Source passage:
--- START ---
One of the best methods available to doctors when determining if a female patient is pregnant is the quantitative pregnancy test. This test provides accurate results and can also help a physician discover how far along a pregnancy is and whether or not any complications may exist. This test most often must be carried out in a doctor’s office or in a medical lab. It is quick and relatively pain-free, and it also gives the most reliable results when it comes to testing for early pregnancy.
In fact, many doctors urge their female patients to have a quantitative pregnancy test done as soon as possible if they suspect they are pregnant. For example, if a woman takes a home pregnancy test and it gives a positive result, she should see her doctor for a blood test to confirm this result immediately. Even if she believes that she is still relatively early in her pregnancy, this person can still undergo a blood test that can pick up on even the smallest traces of human chorionic gonadotropin, or hCG, which is the hormone that a woman’s body begins to make around the 10-day mark of her pregnancy.
The test itself takes only a few minutes and can give a clear result within a matter of hours. In fact, many women know before the end of the day if they are or are not pregnant. Because the test does involve drawing blood from a vein, a woman may be advised to eat before she goes in for the blood work. She may avoid feeling nauseated and weak both during and after the blood draw. Once her blood is drawn, it will be sent to the facility’s lab for further testing. Her doctor should call her within the day to confirm the test’s results.
While women may understand that this test will detect if any hCG can be found in their blood, they may not understand how the results are typically interpreted by their doctors. In fact, doctors use a medical standard for all of these tests to determine if a woman is pregnant and how far into her pregnancy she has progressed. For example, if a woman’s test results come back with an hCG level of less than 5mlU/ml, she is generally considered to be not pregnant. However, if it comes back with a level between 5 and 50 mlU/ml, she is estimated to be around three weeks pregnant.
The level of hCG in a pregnant woman’s body doubles every 72 hours on average. With that, higher hCG levels indicate that the woman being tested is further along in her pregnancy. In fact, hCG levels can reach as high as 117,000 mlU/ml as a pregnancy nears its end. Given that range, doctors can detect with relative ease how far along a woman is and what trimester she is in when she has her blood drawn for the test.
This kind of test also lets doctors know if anything might be going wrong in a pregnancy. In general, if the hCG levels start to fall, the woman may be experiencing a miscarriage or a molar or chemical pregnancy.
--- END ---
Provided data:
--- START ---
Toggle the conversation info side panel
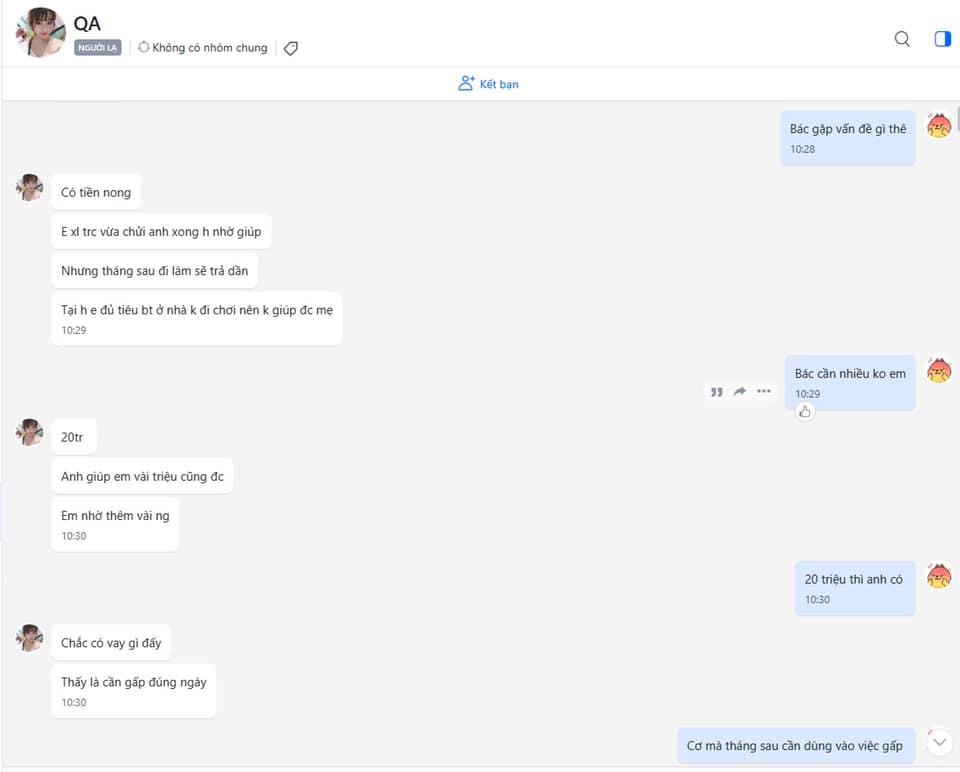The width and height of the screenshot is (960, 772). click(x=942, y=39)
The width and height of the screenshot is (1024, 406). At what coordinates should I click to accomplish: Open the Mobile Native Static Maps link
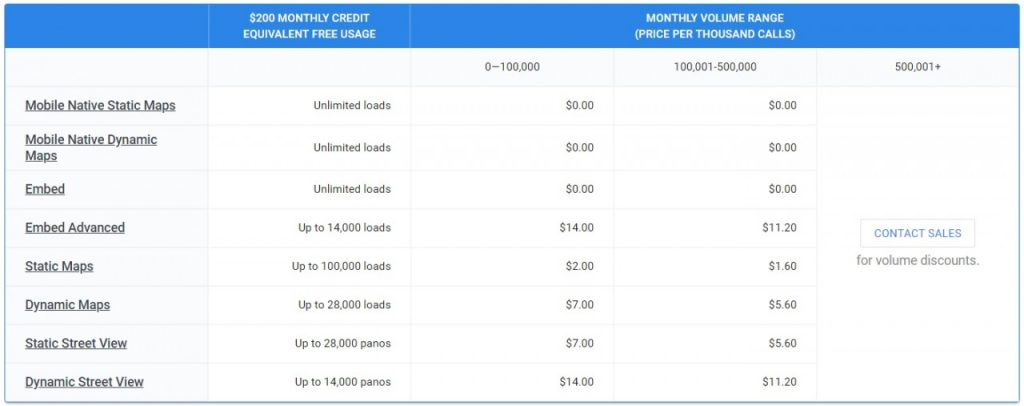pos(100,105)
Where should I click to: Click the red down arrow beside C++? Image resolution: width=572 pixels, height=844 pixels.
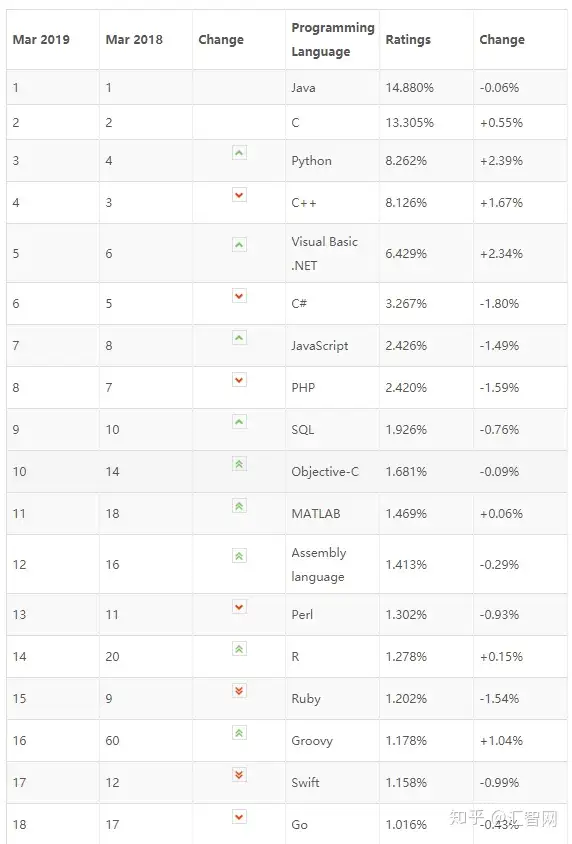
--- END ---
Task requirements:
#1 Retype the passage on quantitative pregnancy tests word for word, from "In fact, many doctors" to "of her pregnancy.".
#2 Continue the passage on quantitative pregnancy tests, starting right after its final sentence.

Responses for each task:
#1
In fact, many doctors urge their female patients to have a quantitative pregnancy test done as soon as possible if they suspect they are pregnant. For example, if a woman takes a home pregnancy test and it gives a positive result, she should see her doctor for a blood test to confirm this result immediately. Even if she believes that she is still relatively early in her pregnancy, this person can still undergo a blood test that can pick up on even the smallest traces of human chorionic gonadotropin, or hCG, which is the hormone that a woman’s body begins to make around the 10-day mark of her pregnancy.

#2
Likewise, if the numbers are higher than expected, she may be pregnant with twins. Doctors actually compare the test’s hCG levels to other factors, such as when the patient had her last period or how big her stomach is measuring at the time of the blood test. If the numbers do not correspond well with the other measurements or calendar dates, the physician may order an ultrasound to confirm a miscarriage or the presence of multiple pregnancies.
HCG levels in pregnant women can actually be detected through both qualitative and quantitative pregnancy tests. While quantitative tests are most often done in a medical laboratory, qualitative tests can be done at home. In fact, most home pregnancy tests are qualitative rather than quantitative.
Qualitative tests can detect hCG in a pregnant woman’s urine and give a relatively accurate result in just a few moments. These tests can also be used early in a pregnancy, as soon as two weeks after a woman has ovulated and conceived. Some tests can even be used several days before a woman misses her period.
However, in comparing qualitative and quantitative tests, many physicians agree that quantitative tests give the most accurate results and also indicate if anything might be going wrong with a pregnancy. Home pregnancy tests that are qualitative do not give the mlu/ml ranges that doctors need to make this determination. They often only know that a woman is miscarrying or carrying multiples after ordering a quantitative blood test.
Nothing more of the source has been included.